Prior to the incident, Maglinte had a predilection for violence.

Issue: Is it self-defense or defense of stranger?

Ruling:
There is no defense of stranger here because the unlawful
aggression towards the barangay captain already ceased.

There was unlawful aggression. Since he was running amuck, he


did not care anymore whom to attack or whether the person to be
attacked was unarmed or armed with a high-powered rifle.
Maglinte was already hacking Gutual with his bolo.

There was lack of sufficient provocation on the part of Gutual.

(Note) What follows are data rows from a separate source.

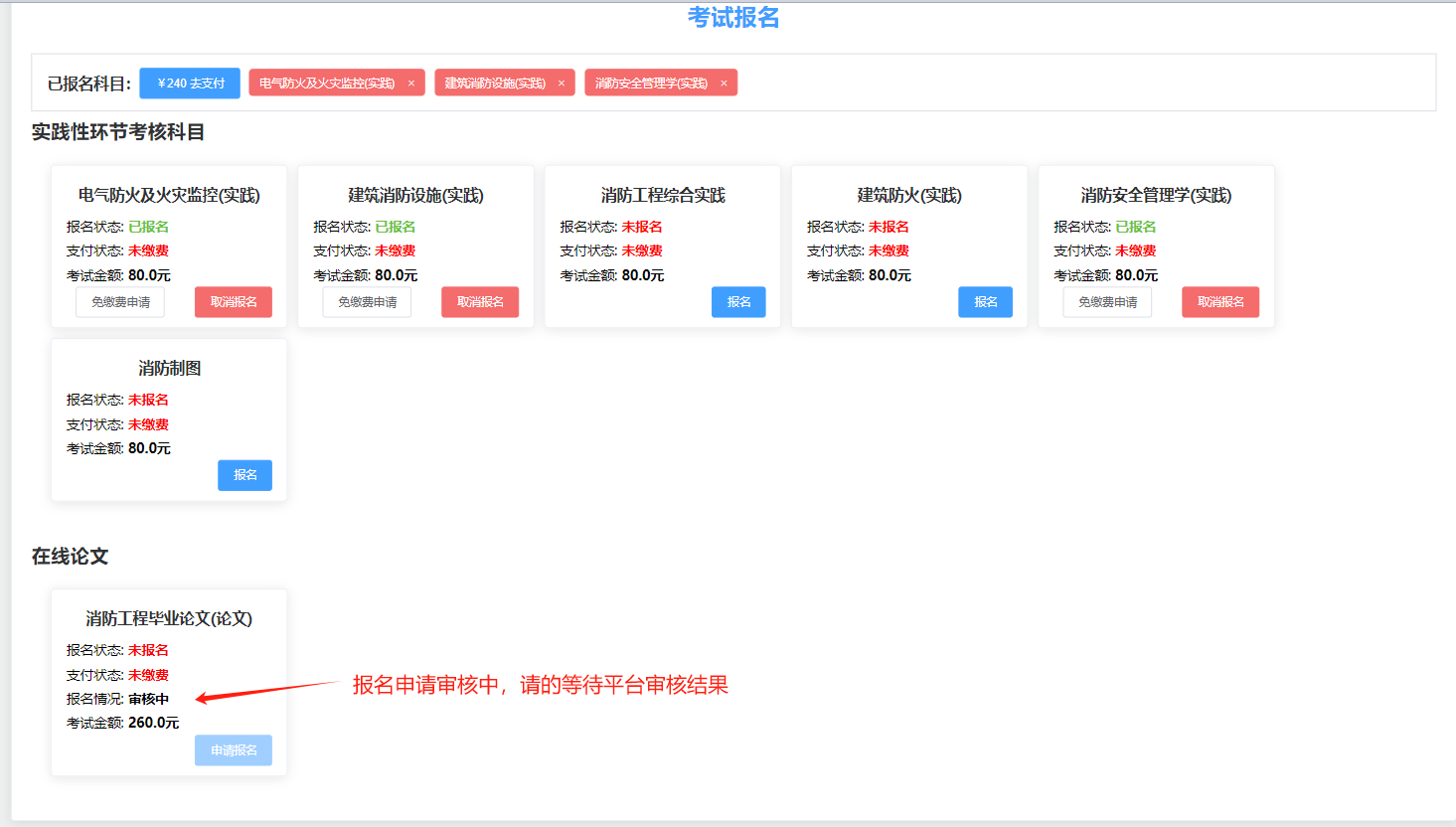Image resolution: width=1456 pixels, height=827 pixels.
Task: Click the ¥240 去支付 payment button
Action: point(190,83)
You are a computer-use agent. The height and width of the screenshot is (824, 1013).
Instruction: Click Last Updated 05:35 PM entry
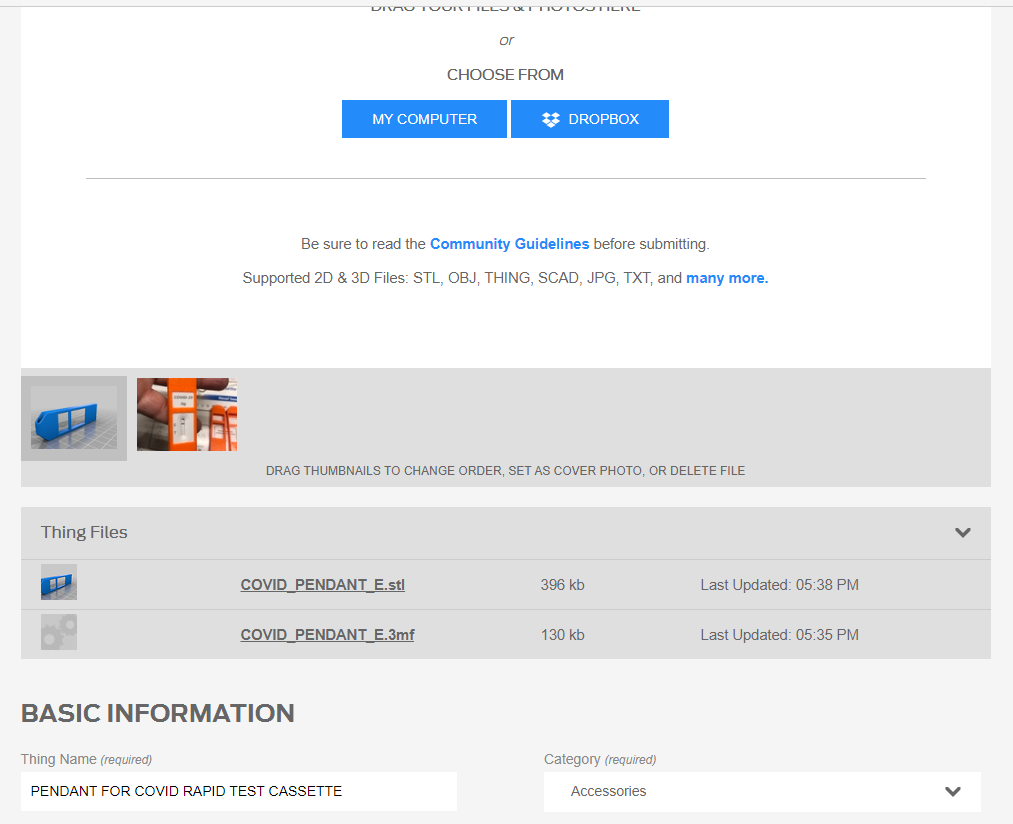pyautogui.click(x=779, y=635)
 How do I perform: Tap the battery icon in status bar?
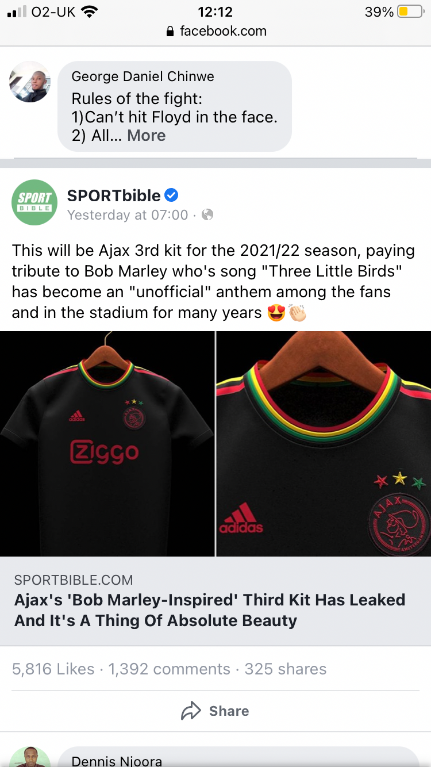click(x=410, y=12)
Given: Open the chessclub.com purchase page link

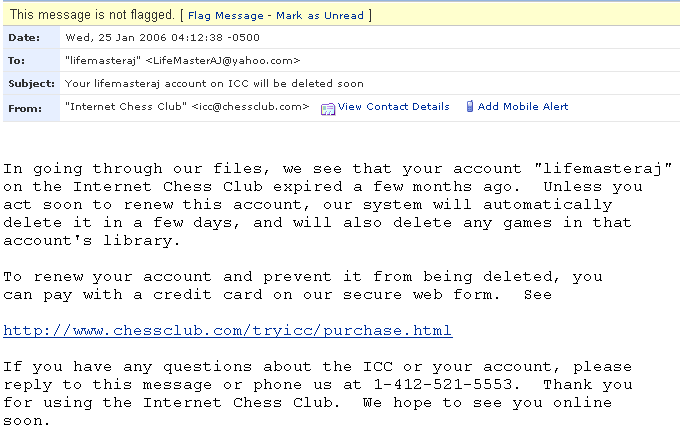Looking at the screenshot, I should (x=228, y=331).
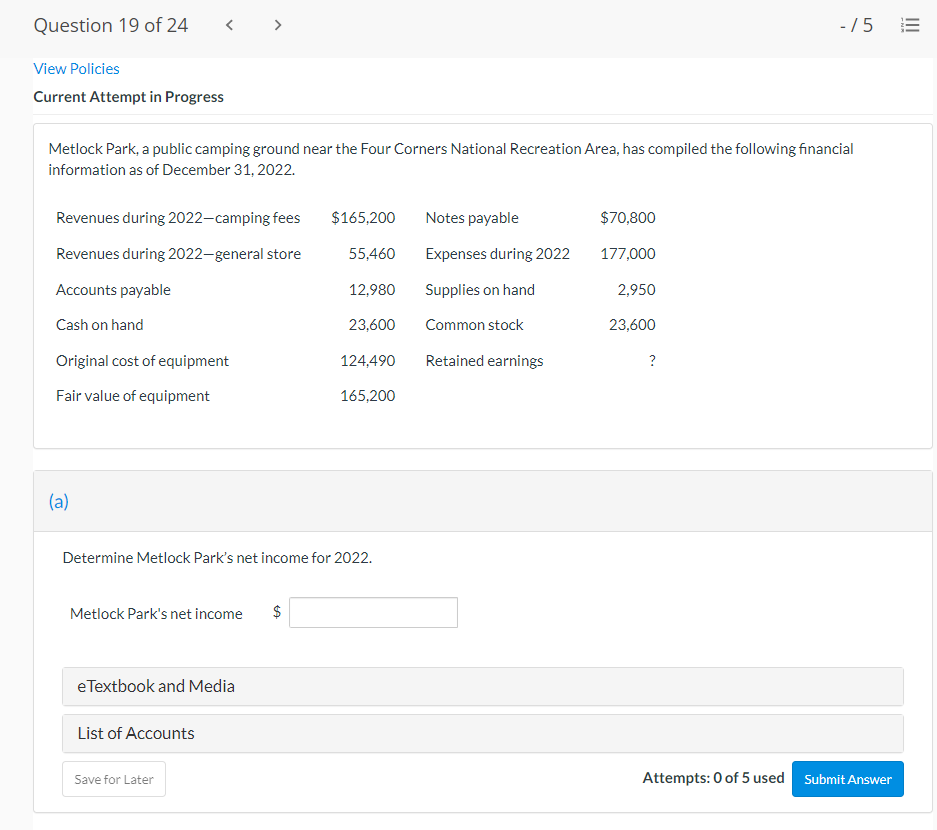The height and width of the screenshot is (830, 937).
Task: Click the camping fees value $165,200
Action: point(363,218)
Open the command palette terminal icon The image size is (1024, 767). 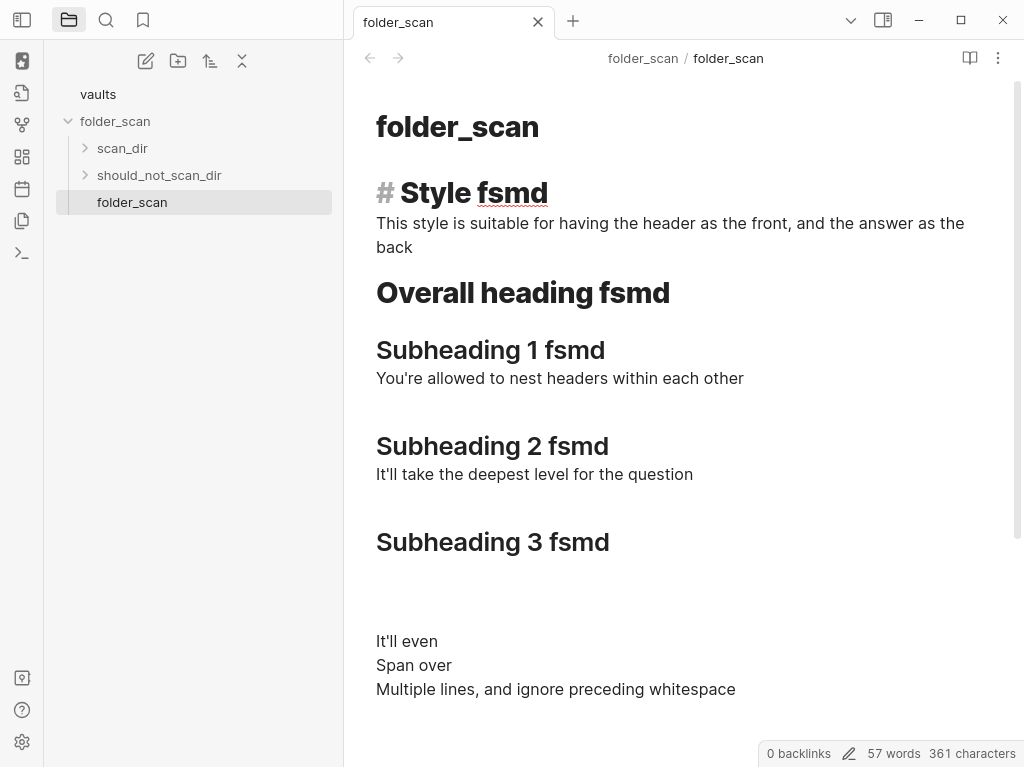pos(22,253)
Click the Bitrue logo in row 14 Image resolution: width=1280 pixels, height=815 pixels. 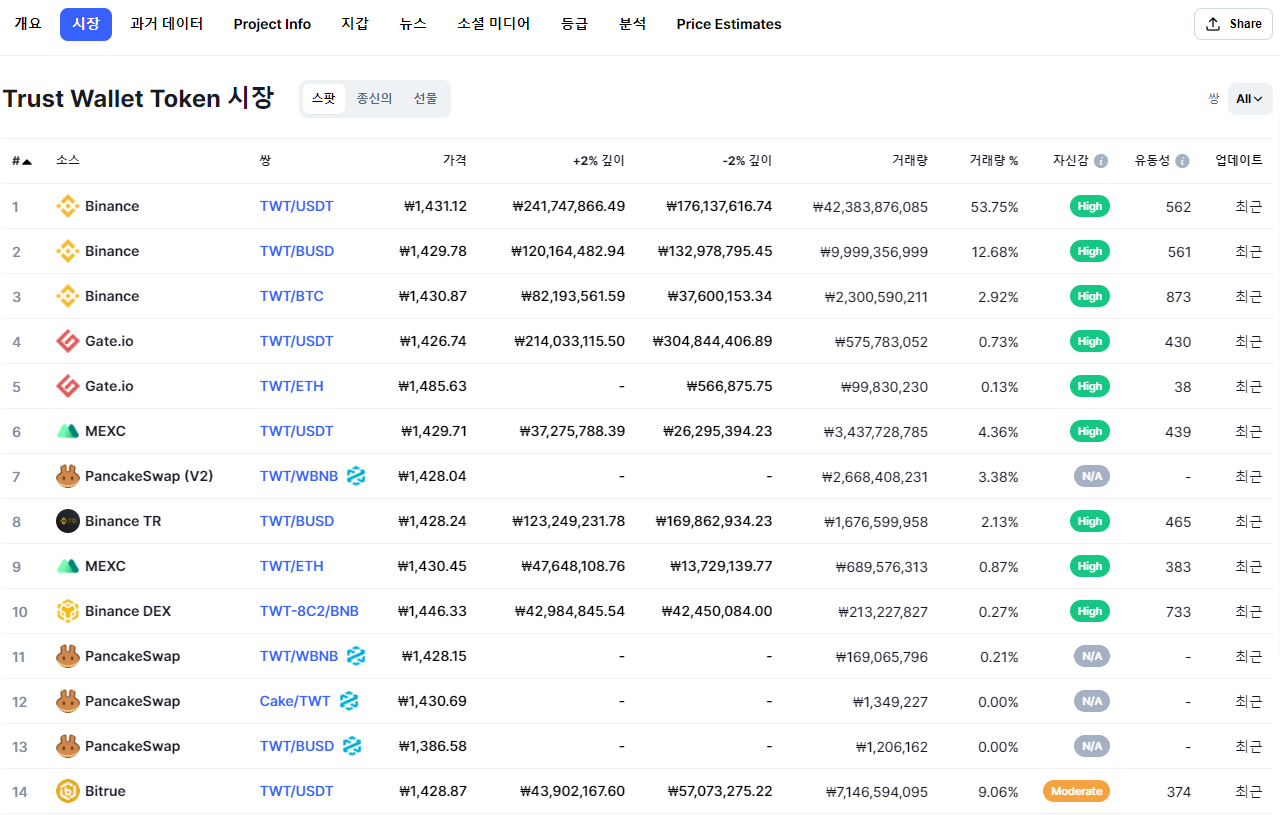[67, 792]
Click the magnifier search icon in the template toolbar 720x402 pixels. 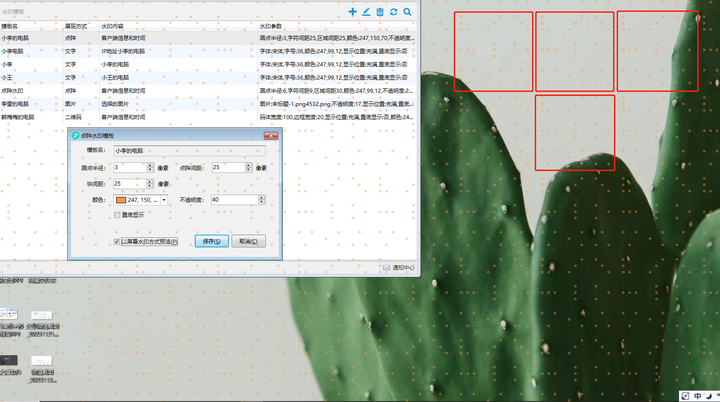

The trial court which convicted Gutual ruled that there was no
reasonable necessity of the means employed. Gutual just have
easily parried the alleged bolo-hacking of Maglinte, if ever such
version was true, with the use of his Garand Rifle, and could have
applied close fighting techniques which he was trained to do as a
CAFGU member, and disarm Maglinte of his bolo instead of
shooting the victim.

The Supreme Court ruled that there was reasonable necessity.


Gutual could no longer retreat from the continuing assault by the
victim who, as inexorably shown by his relentless advance
towards the accused-appellant, was poised to kill the latter. The
danger to the accused-appellants life was clearly imminent. It
would not then be proper nor reasonable to claim that he should
have fled or selected a less deadly weapon, because in the
emergency in which, without any reason whatever, he was
placed, there was nothing more natural than to use the weapon
he had to defend himself. In the natural order of things, following
the instinct of self-preservation, he was compelled to resort to a
proper defense It is settled that reasonable necessity of the
means employed does not imply material commensurability
between the means of attack and defense. What the law requires
is rational equivalence, in the consideration of which will enter the
principal factors the emergency, the imminent danger to which the
person attacked is exposed, and the instinct, more than the
reason, that moves or impels the defense, and the
proportionateness thereof does not depend upon the harm done,
but rests upon the imminent danger of such injury.